> _PROBLEM_
An exact transcription of all the entries is needed; pictures stay out.

[Opening RECORDS section]

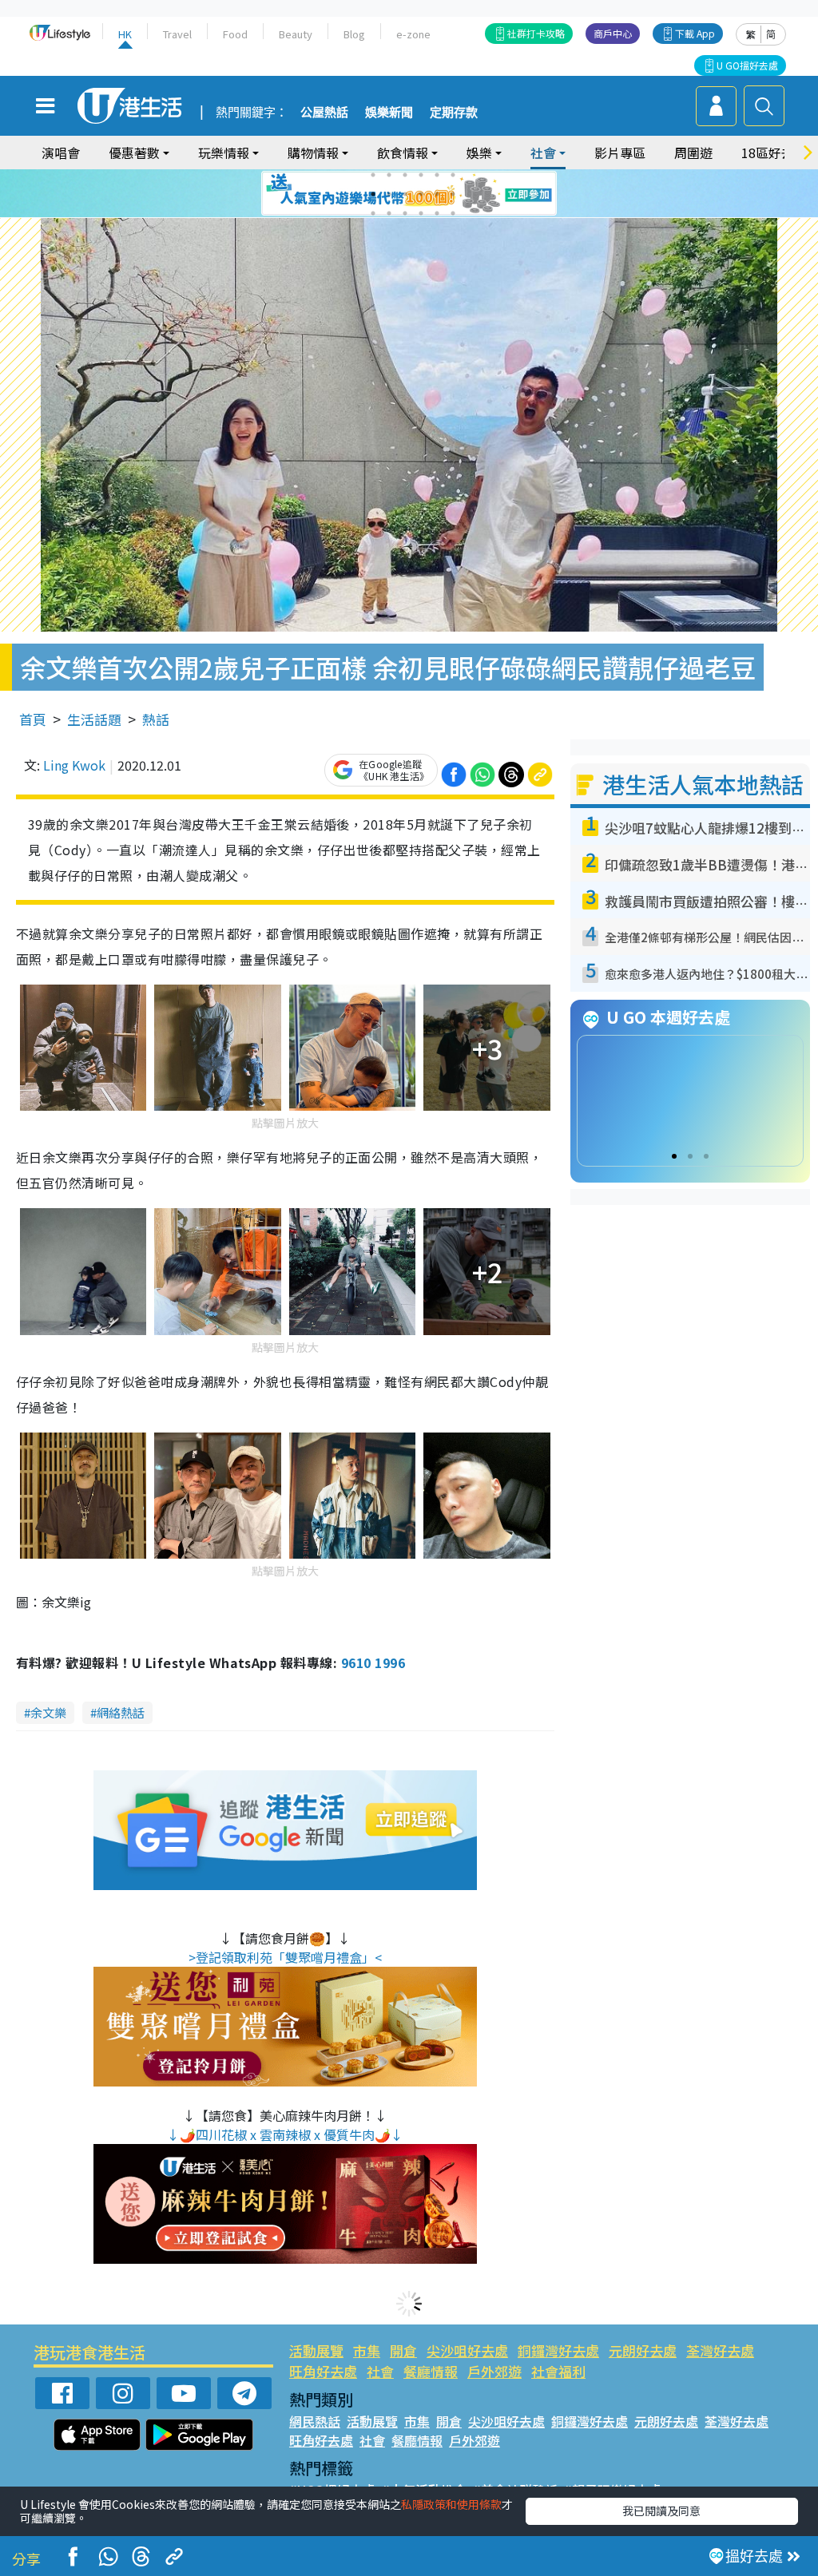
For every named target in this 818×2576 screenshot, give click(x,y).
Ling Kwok (74, 765)
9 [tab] (405, 194)
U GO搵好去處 (747, 65)
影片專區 (619, 152)
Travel (177, 34)
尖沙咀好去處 (467, 2350)
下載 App (695, 33)
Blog (354, 34)
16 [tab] (421, 213)
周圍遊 (693, 152)
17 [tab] (437, 213)
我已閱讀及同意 (661, 2511)
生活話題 (94, 719)
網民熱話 (314, 2421)
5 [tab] (437, 175)
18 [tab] (453, 213)
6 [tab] (453, 175)
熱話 (155, 719)
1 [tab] (373, 175)
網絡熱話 (121, 1712)
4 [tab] (421, 175)
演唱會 (61, 152)
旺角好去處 (323, 2371)
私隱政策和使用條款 (451, 2504)
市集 (366, 2350)
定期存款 (454, 112)
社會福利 (558, 2371)
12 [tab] (453, 194)
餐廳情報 (430, 2371)
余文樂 (48, 1712)
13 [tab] (373, 213)
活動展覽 (316, 2350)
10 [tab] (421, 194)
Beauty (295, 34)
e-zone (413, 34)
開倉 (403, 2350)
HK (125, 34)
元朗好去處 (643, 2350)
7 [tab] (373, 194)
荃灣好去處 (720, 2350)
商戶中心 (613, 33)
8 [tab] (389, 194)
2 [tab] (389, 175)
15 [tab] (405, 213)
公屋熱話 (324, 112)
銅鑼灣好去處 (558, 2350)
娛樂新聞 (389, 112)
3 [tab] (405, 175)
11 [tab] (437, 194)
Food (235, 34)
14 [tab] (389, 213)
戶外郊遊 (494, 2371)
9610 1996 (373, 1662)
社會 (380, 2371)
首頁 (32, 719)
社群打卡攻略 (536, 33)
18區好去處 (774, 152)
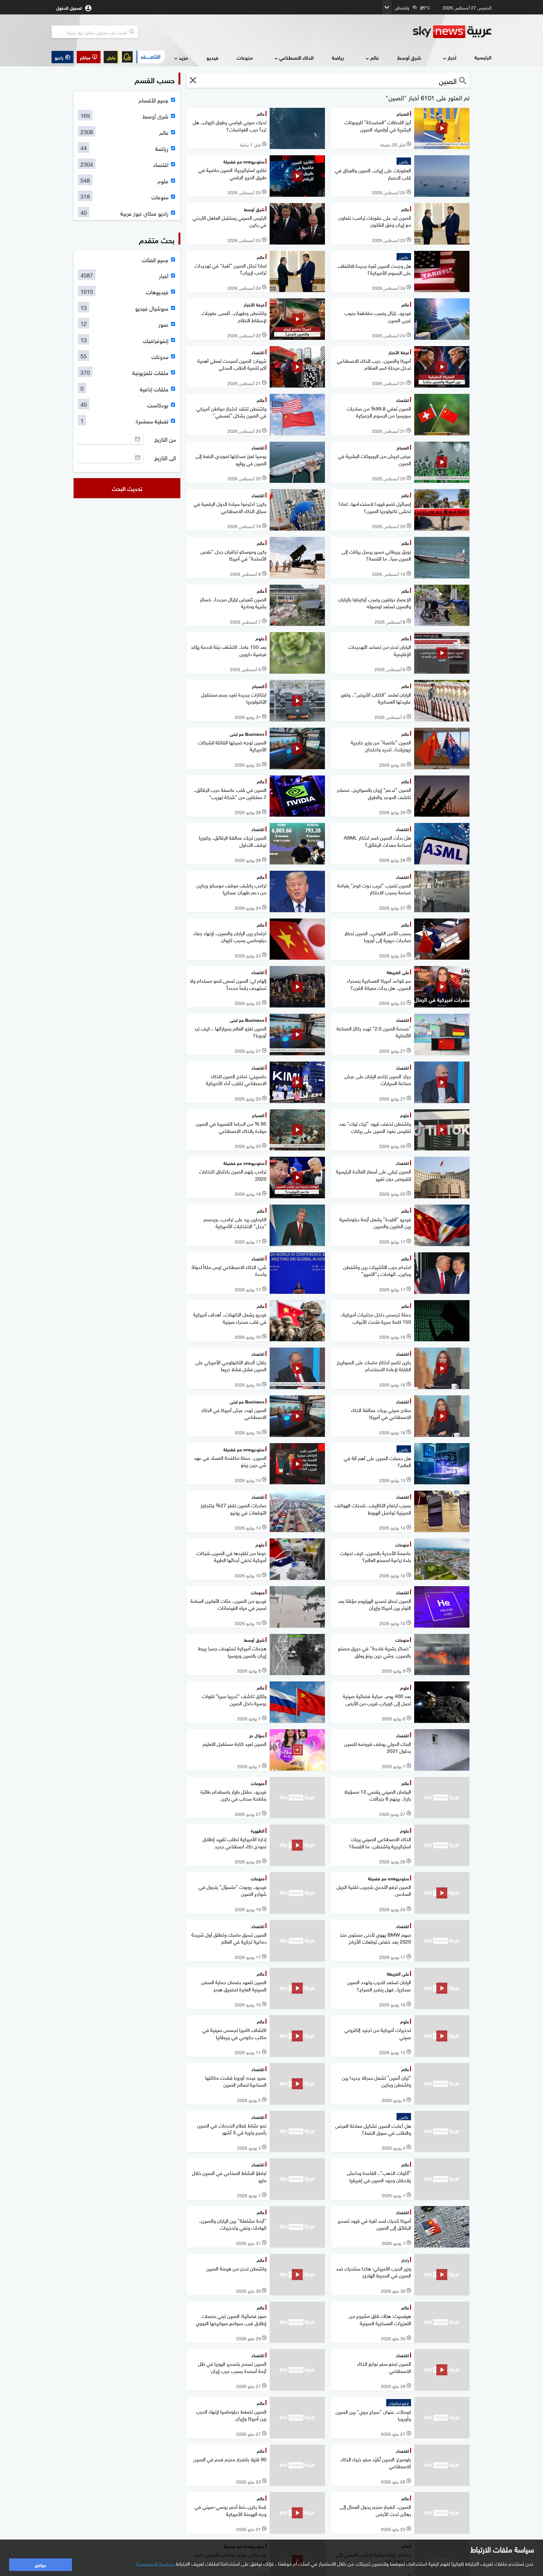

[Closing RECORDS section]

> _TASK ANSWER_
For every named target in this 818×2576 screenshot, give click(x,y).
Ling Kwok (74, 765)
9 [tab] (405, 194)
U GO搵好去處 (747, 65)
影片專區 (619, 152)
Travel (177, 34)
尖沙咀好去處 (467, 2350)
下載 App (695, 33)
Blog (354, 34)
16 [tab] (421, 213)
周圍遊 (693, 152)
17 [tab] (437, 213)
我已閱讀及同意 (661, 2511)
生活話題 (94, 719)
網民熱話 (314, 2421)
5 [tab] (437, 175)
18 [tab] (453, 213)
6 [tab] (453, 175)
熱話 (155, 719)
1 [tab] (373, 175)
網絡熱話 (121, 1712)
4 [tab] (421, 175)
演唱會 (61, 152)
旺角好去處 (323, 2371)
私隱政策和使用條款 (451, 2504)
市集 (366, 2350)
定期存款 (454, 112)
社會福利 (558, 2371)
12 [tab] (453, 194)
餐廳情報 (430, 2371)
余文樂 (48, 1712)
13 [tab] (373, 213)
活動展覽 (316, 2350)
10 [tab] (421, 194)
Beauty (295, 34)
e-zone (413, 34)
開倉 (403, 2350)
HK (125, 34)
元朗好去處 (643, 2350)
7 [tab] (373, 194)
荃灣好去處 (720, 2350)
商戶中心 (613, 33)
8 [tab] (389, 194)
2 [tab] (389, 175)
15 [tab] (405, 213)
公屋熱話 (324, 112)
銅鑼灣好去處 (558, 2350)
娛樂新聞 (389, 112)
3 [tab] (405, 175)
11 [tab] (437, 194)
Food (235, 34)
14 [tab] (389, 213)
戶外郊遊 (494, 2371)
9610 1996 (373, 1662)
社會 (380, 2371)
首頁 (32, 719)
社群打卡攻略 (536, 33)
18區好去處 (774, 152)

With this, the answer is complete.